Fini donc le temps des pionniers avec Daniel Defert qui avait créé l’association en 1984 : il avait transformé la mort de son compagnon, Michel Foucault, en combat. Puis il y eut Arnaud Marty-Lavauzelle, flamboyant président pendant les années de plomb, mort du sida ; Christian Saout, magistrat ; et enfin Bruno Spire, séropositif, chercheur en sciences sociales. Lui aussi représentait la toute première génération. Durant ses huit années de présidence, Bruno Spire a voulu imposer Aides dans le monde de la recherche communautaire.

«ON EST SÉROCONCERNÉS»

Arrive donc, aujourd’hui, un jeune gay, dont les premiers contacts avec Aides se sont faits par le biais d’un cabinet de recrutement. «Nous sommes tous résolument engagés autour du même objectif, a-t-il affirmé après son élection. Mettre fin aux épidémies de sida et d’hépatites C. Nous allons continuer le combat et faire en sorte d’être fiers et heureux de militer ensemble dans notre très belle association.»

Certes… Aides est une grosse machine, 800 volontaires, 400 salariés, et 180 000 donateurs, avec un budget de plus de 40 millions d’euros. Mais c’est aussi une parole publique forte à un moment où le tissu associatif des usagers de la santé n’est pas très en forme. Aurélien Beaucamp est inconnu, avec un autre parcours. Le sida ? Il l’a d’abord vu à la télé. Ses premiers souvenirs sont autour du sidaction. «Très vite, raconte-t-il, j’ai pris des responsabilités à Aides, où je me suis occupé de l’association en Ile-de-France.» Et depuis deux ans, il fait partie du conseil d’administration.

«On est dans un changement de paradigme, avec une complexification des enjeux financiers par rapport aux politiques publiques», nous dit-il avant d’ajouter : «Mais surtout, nos militants comme nos actions ont beaucoup changé, avec le développement des tests rapides, mais aussi l’arrivée du traitement comme prévention. Il y a un gros enjeu autour des mobilisations à venir.» Le nouveau président d’Aides parle des autotests, des malades étrangers, mais aussi de tout ce qui va se jouer sur Internet. «Aujourd’hui, on est dans une communauté qui s’investit, on n’est ni séropo, ni séronég, on est séroconcernés, et c’est la notion de "care" qui me paraît essentielle».

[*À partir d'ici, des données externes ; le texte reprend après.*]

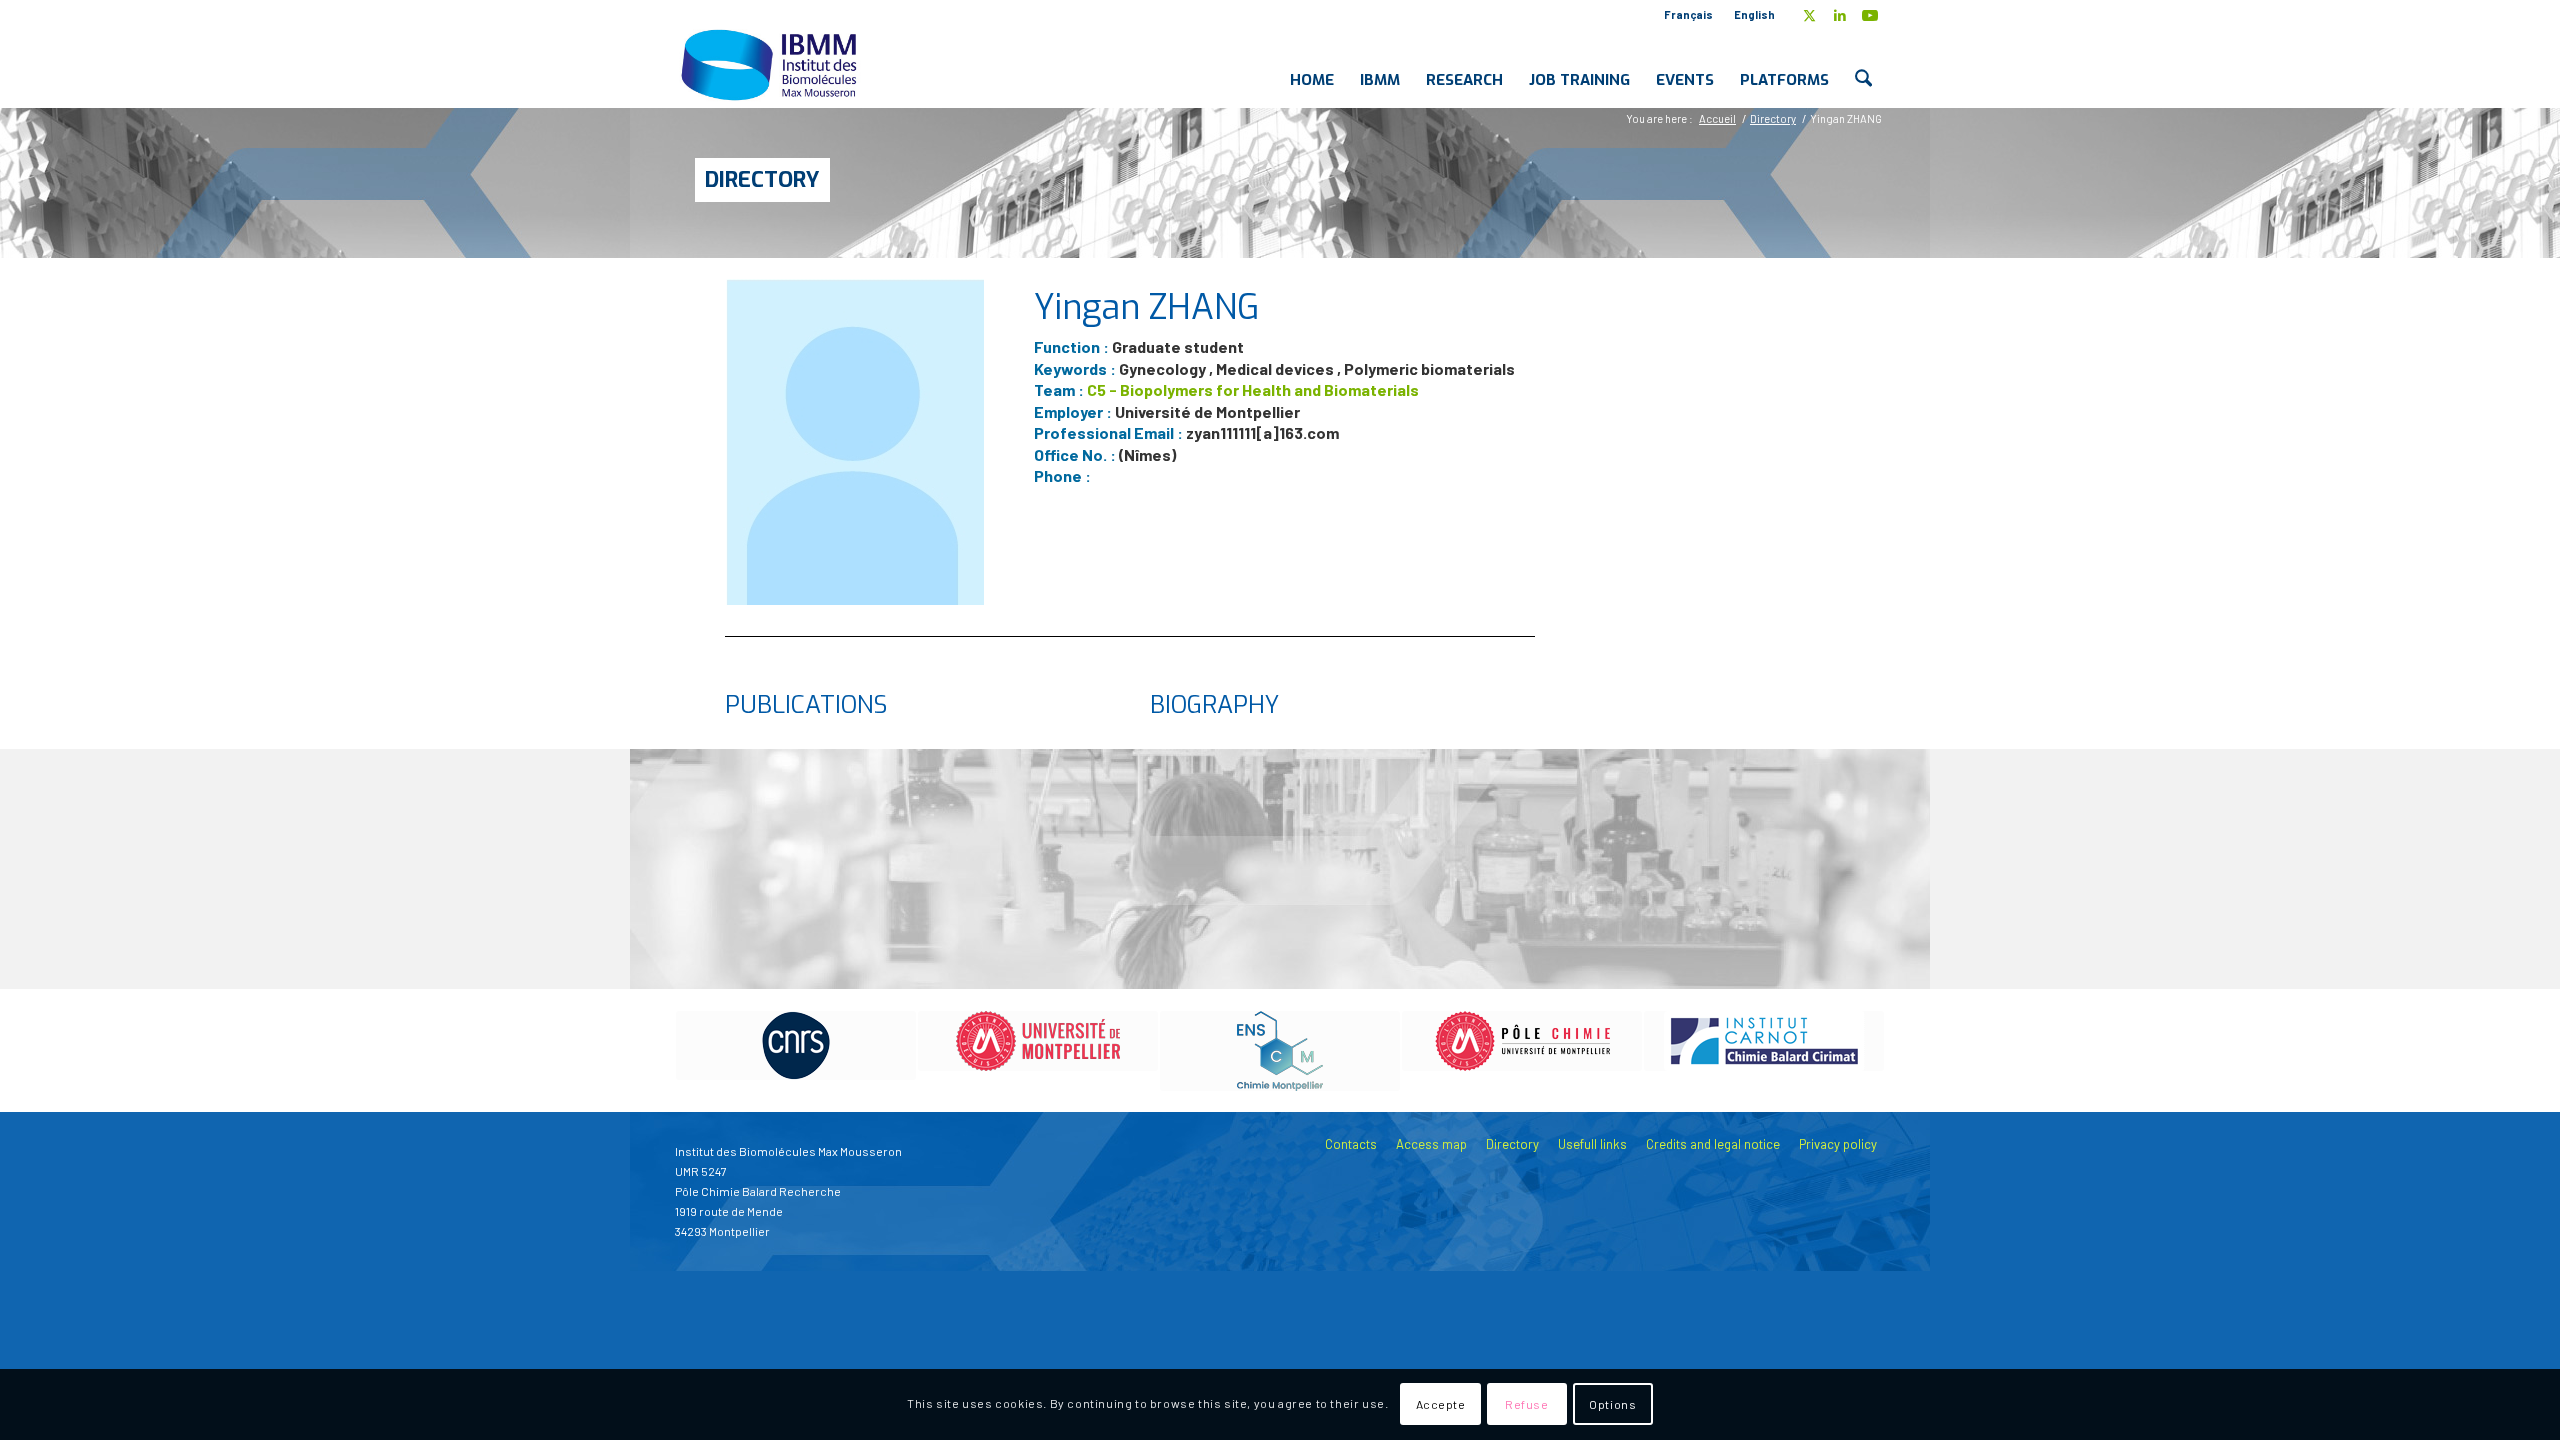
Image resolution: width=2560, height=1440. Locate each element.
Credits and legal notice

Aurélien Beaucamp entend maintenir une forte priorité sur l’international, comme sur le droit des malades étrangers. «Je ne suis pas issu du monde la santé. C’est un autre lien collectif qui nous unit. Je garde mon métier, dans le conseil en recrutement, nous explique-t-il, et j’entends avoir une présidence très collégiale.» Un professionnel, en somme.